**Work order:**
Every record must be repeated exactly; omit any pictures they contain.

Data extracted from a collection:
══════
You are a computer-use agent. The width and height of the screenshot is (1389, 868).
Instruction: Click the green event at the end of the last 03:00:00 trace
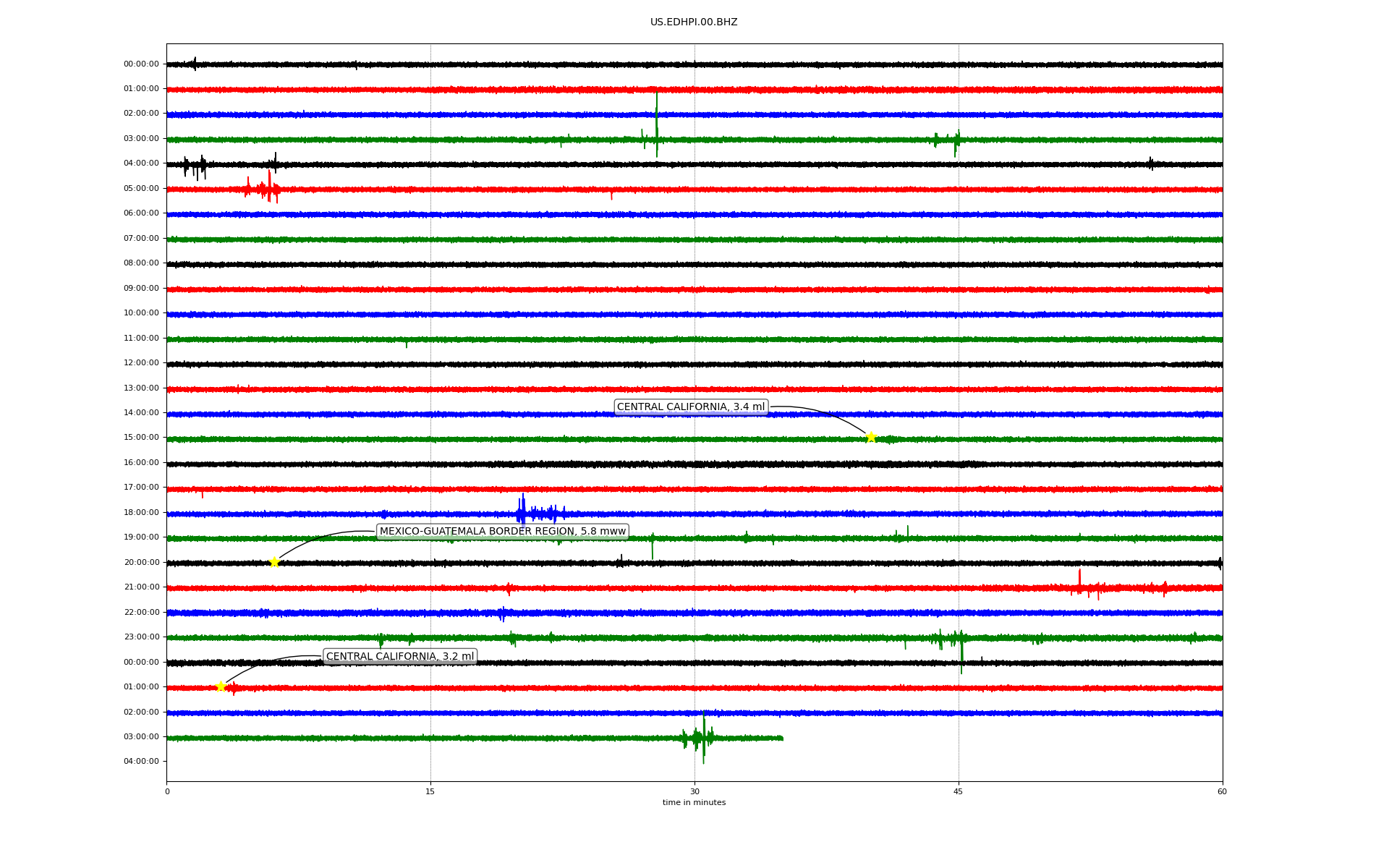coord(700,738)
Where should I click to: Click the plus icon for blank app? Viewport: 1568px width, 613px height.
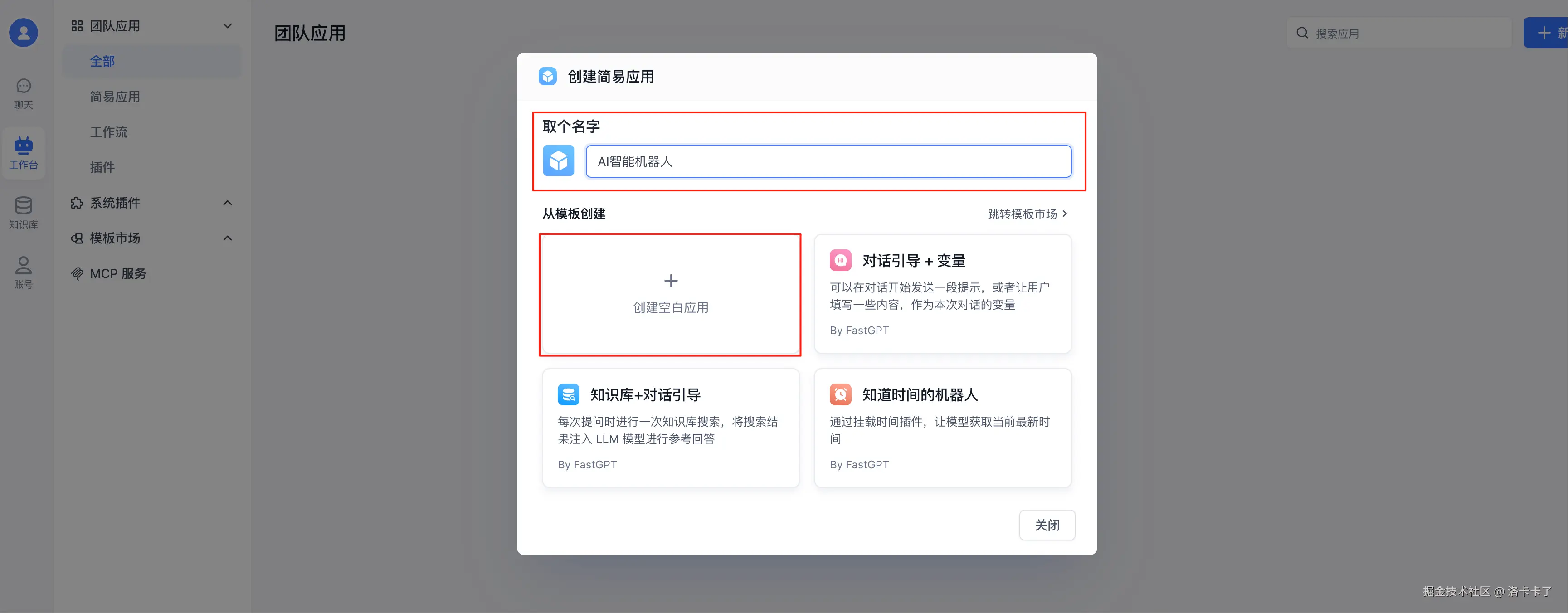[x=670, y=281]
══════
**Solution below:**
You are a computer-use agent. The width and height of the screenshot is (1389, 868).
Instruction: Click the green event at the end of the last 03:00:00 trace
coord(700,738)
Where should I click to: Click the plus icon for blank app? Viewport: 1568px width, 613px height.
[x=670, y=281]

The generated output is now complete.